PROBLEM STATEMENT: Only lines with the string "computer" should be returned from the data below.

GIVEN RECORDS:
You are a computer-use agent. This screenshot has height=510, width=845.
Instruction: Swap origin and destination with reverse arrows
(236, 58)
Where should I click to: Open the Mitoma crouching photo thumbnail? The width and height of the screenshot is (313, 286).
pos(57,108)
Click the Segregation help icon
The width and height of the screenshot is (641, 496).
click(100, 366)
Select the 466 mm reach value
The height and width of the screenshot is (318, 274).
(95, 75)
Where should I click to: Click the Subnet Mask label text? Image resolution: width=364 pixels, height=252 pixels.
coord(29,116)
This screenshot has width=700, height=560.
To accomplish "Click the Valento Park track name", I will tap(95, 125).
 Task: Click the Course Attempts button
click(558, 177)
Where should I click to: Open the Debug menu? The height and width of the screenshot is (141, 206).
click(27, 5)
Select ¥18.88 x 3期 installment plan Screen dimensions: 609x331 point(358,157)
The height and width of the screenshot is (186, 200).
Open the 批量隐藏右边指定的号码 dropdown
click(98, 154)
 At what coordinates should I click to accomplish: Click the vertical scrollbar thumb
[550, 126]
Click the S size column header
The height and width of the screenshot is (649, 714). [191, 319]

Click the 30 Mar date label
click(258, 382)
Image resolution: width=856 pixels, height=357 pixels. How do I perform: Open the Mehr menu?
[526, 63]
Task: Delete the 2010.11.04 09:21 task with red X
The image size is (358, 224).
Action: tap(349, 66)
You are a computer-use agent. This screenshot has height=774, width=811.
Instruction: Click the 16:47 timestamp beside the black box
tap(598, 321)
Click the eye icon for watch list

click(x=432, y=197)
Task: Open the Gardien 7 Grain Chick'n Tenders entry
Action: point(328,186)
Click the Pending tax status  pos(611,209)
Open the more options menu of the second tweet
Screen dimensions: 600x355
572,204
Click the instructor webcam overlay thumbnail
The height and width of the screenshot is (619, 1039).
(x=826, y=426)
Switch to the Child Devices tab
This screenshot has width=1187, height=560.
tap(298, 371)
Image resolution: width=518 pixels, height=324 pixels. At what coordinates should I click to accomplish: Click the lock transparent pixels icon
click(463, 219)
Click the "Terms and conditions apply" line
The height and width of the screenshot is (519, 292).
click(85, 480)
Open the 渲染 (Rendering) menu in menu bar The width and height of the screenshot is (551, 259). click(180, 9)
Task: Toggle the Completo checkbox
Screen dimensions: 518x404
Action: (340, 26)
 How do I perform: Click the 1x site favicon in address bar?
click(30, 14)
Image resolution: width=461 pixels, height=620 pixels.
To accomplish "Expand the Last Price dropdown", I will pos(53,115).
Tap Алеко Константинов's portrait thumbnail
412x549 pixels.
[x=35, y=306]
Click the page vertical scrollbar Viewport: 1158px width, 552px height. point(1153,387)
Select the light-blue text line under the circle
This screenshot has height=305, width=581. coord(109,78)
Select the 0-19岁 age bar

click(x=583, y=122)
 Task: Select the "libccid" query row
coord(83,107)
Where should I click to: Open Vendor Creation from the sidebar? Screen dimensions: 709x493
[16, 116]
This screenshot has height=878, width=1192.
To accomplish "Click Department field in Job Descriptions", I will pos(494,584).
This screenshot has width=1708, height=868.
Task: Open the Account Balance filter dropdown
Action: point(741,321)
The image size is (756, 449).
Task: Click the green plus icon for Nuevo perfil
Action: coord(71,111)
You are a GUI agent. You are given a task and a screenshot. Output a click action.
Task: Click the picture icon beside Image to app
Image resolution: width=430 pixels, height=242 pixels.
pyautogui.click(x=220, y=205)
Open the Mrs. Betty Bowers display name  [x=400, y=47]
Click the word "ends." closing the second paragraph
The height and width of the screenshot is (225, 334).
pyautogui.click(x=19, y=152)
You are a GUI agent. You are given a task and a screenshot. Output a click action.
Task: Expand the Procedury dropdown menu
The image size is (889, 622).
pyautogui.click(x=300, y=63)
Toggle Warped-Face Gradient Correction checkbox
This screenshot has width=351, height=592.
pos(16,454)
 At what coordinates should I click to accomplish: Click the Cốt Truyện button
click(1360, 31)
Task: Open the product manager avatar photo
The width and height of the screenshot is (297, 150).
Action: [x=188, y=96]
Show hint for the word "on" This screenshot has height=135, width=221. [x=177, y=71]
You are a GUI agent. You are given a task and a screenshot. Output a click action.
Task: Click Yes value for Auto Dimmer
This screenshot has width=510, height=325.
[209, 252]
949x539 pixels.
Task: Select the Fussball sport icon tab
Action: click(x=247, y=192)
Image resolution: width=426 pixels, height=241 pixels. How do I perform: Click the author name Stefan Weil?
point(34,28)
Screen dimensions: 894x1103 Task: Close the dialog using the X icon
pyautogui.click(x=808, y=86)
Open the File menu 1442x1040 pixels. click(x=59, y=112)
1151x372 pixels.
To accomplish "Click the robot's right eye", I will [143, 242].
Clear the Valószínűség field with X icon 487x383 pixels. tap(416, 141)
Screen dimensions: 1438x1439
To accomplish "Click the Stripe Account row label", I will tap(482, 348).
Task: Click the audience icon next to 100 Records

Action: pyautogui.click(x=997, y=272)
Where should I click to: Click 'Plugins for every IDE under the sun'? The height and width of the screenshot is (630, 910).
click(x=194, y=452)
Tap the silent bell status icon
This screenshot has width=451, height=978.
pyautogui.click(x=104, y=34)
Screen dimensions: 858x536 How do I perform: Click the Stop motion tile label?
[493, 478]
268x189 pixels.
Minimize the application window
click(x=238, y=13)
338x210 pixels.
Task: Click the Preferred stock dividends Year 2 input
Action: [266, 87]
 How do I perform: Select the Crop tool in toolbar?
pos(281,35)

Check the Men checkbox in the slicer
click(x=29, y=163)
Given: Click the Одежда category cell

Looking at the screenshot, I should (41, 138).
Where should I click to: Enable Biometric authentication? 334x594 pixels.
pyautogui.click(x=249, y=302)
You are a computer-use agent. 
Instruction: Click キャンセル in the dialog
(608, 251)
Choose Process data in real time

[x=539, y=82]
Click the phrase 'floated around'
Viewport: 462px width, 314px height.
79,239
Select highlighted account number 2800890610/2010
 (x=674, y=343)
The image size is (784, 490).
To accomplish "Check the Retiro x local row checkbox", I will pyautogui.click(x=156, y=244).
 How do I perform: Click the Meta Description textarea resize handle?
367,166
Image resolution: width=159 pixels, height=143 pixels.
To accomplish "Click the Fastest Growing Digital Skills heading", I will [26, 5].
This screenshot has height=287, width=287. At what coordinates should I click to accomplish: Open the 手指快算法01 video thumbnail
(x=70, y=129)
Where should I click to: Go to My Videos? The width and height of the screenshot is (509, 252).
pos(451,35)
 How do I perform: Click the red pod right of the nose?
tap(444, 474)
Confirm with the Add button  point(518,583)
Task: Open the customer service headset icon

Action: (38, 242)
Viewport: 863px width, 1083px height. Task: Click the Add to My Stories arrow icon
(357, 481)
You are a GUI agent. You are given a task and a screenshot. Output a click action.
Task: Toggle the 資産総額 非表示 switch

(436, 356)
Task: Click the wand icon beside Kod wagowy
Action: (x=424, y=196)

RESULT FOR THIS EXERCISE:
You are a computer-use agent. This screenshot has height=510, width=845.
You are a computer-use agent. This screenshot has height=774, width=811.
You are a computer-use agent. 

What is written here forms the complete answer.